The number of people developing autoimmune disorders in the United Kingdom is growing, including diseases like type 1 diabetes and rheumatoid arthritis. But why?
The exact causes of autoimmune disorders and diseases are still predominantly a mystery and still require much further research.
Our current understanding of autoimmune disorders explains that they occur when the normal role of the immune system in defence against infections is disturbed, resulting in it mistakenly attacking normal healthy cells in the body.
There are more than 80 types of autoimmune diseases known, but certain autoimmune disorders, such as type 1 diabetes, seem to be increasing in cases over the past several decades.
Common autoimmune disorders include:
- Rheumatoid arthritis
- Crohn’s disease
- Ulcerative colitis
- Addison disease
- Celiac disease
- Graves disease
- Hashimoto thyroiditis
- Multiple sclerosis
- Myasthenia gravis
- Pernicious anemia
Investigating why certain autoimmune disorders are on the rise, researchers look to explore common environmental factors or behavioural changes.
Studying 22 million individuals to understand autoimmune disorders
For this study, a multidisciplinary research team anonymised electronic health records from 22 million individuals in the UK.
Investigating 19 of the most common autoimmune diseases, researchers sought to understand who is most affected by these conditions and how different autoimmune diseases may co-exist with each other.
Their research revealed that these 19 autoimmune diseases studied affect about 10% of the UK population – 13% of women and 7% of men.
This is higher than previous estimates, which ranged from 3-9% and often relied on smaller sample sizes and included fewer autoimmune conditions.
Because individual autoimmune diseases are rare, and because there are so many different types of autoimmune diseases, it has been very difficult to undertake sufficiently large studies and establish reliable estimates to answer these questions previously.
What factors affected the prevalence of these diseases?
Socioeconomic, seasonal, and regional disparities were prevalent among numerous autoimmune disorders in the UK.
These variations indicated that they are unlikely to be attributable to genetic differences alone and may instead show the involvement of more modifiable risk factors such as smoking, obesity or stress that contribute to the development of some autoimmune diseases.
Smoking, obesity or stress can contribute to the development of some autoimmune diseases
Additionally, in some cases, a person with one autoimmune disease is more likely to develop a second compared to someone without an autoimmune disease.
Some autoimmune diseases share common risk factors
First author of the paper, Dr Nathalie Conrad at the University of Oxford, commented: ‘We observed that some autoimmune diseases tended to co-occur with one another more commonly than would be expected by chance or increased surveillance alone.
“This could mean that some autoimmune diseases share common risk factors, such as genetic predispositions or environmental triggers.

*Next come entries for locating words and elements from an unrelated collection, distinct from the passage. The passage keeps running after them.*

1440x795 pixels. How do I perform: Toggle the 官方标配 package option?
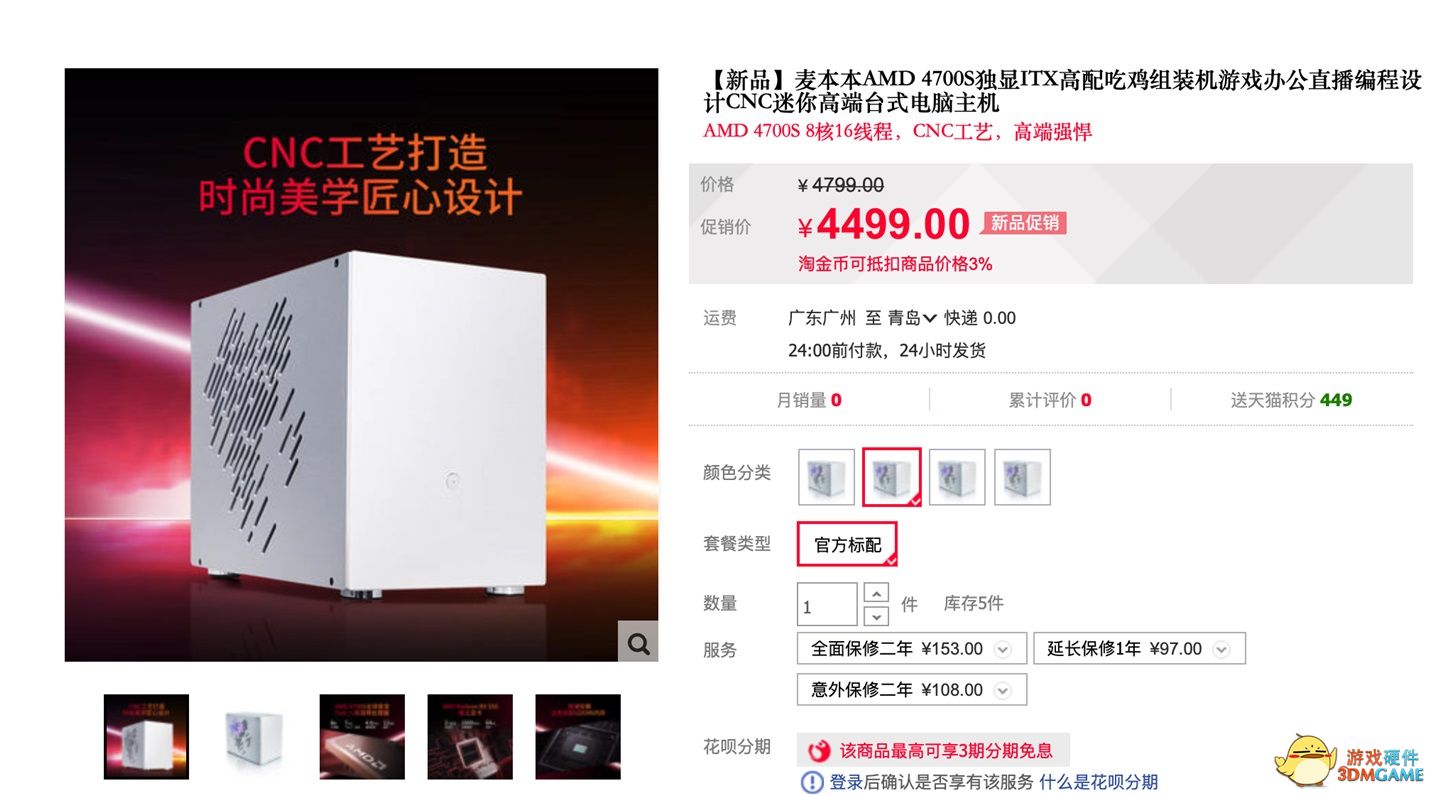[847, 545]
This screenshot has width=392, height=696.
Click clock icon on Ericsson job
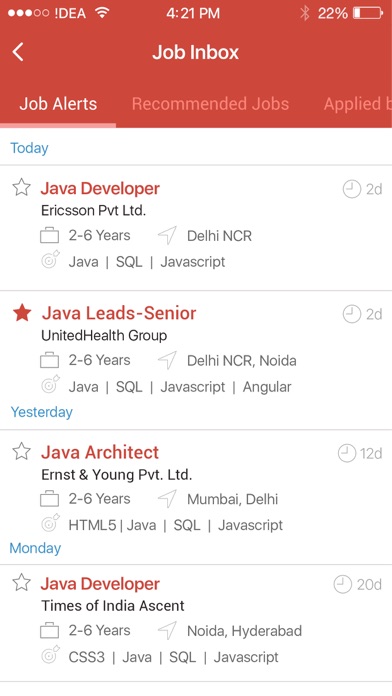pos(352,190)
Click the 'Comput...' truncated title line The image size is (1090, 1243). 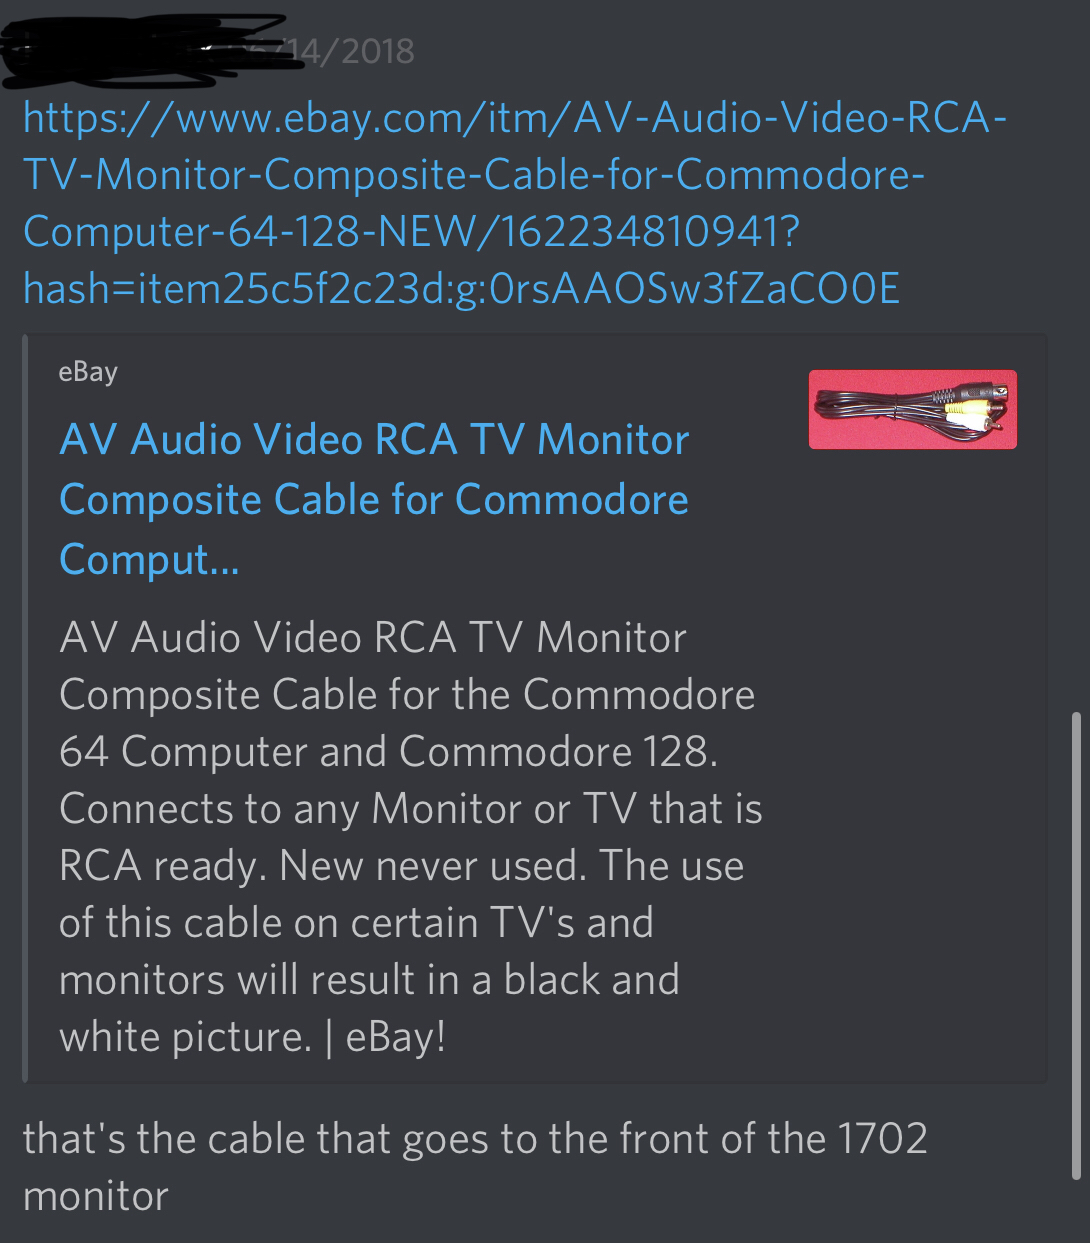149,560
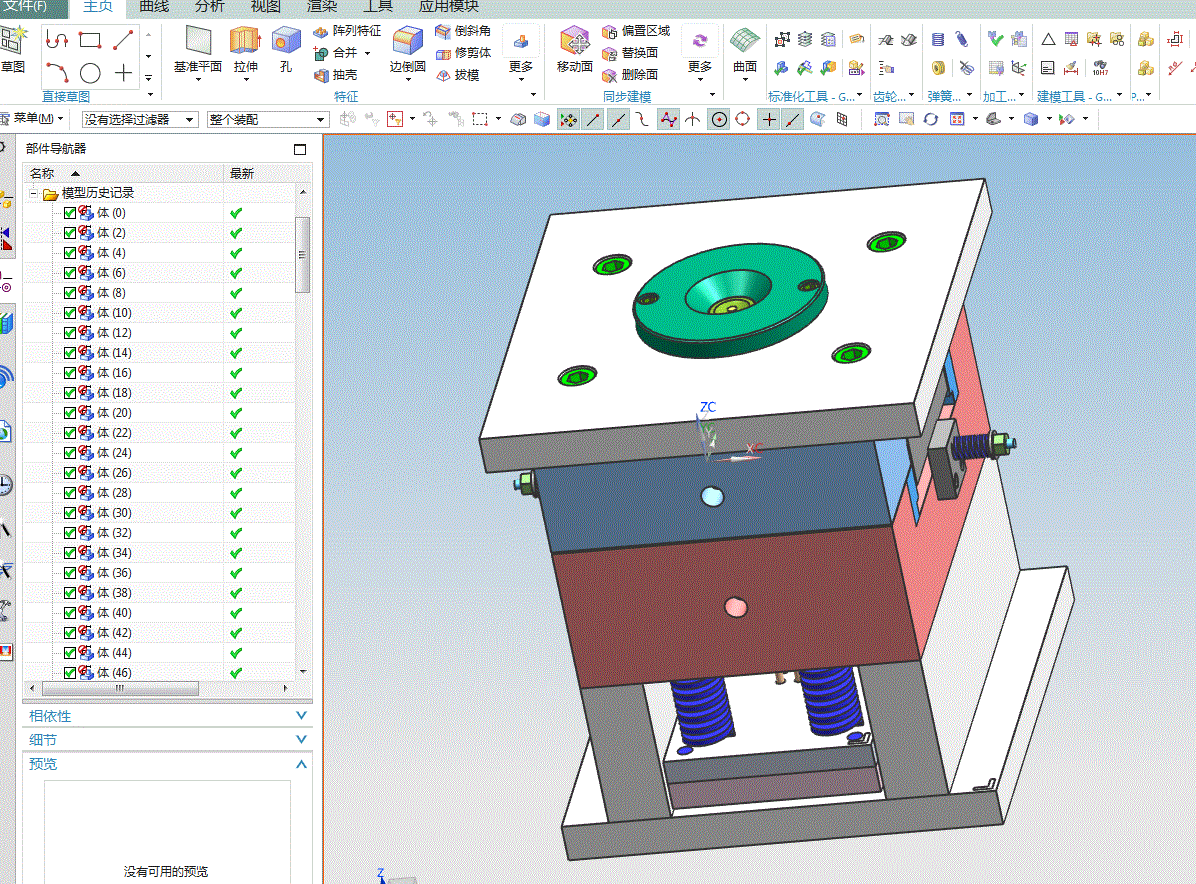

This was particularly visible among rheumatic diseases and among endocrine diseases.
“But this phenomenon was not generalised across all autoimmune diseases – multiple sclerosis for example, stood out as having low rates of co-occurrence with other autoimmune diseases, suggesting a distinct pathophysiology.’
Senior author of the paper, Professor Geraldine Cambridge (University College London), said: ‘Our study highlights the considerable burden that autoimmune diseases place upon individuals and the wider population.
“Disentangling the commonalities and differences within this large and varied set of conditions is a complex task.
“There is a crucial need, therefore, to increase research efforts aimed at understanding the underlying causes of these conditions, which will support the development of targeted interventions to reduce the contribution of environmental and social risk factors.’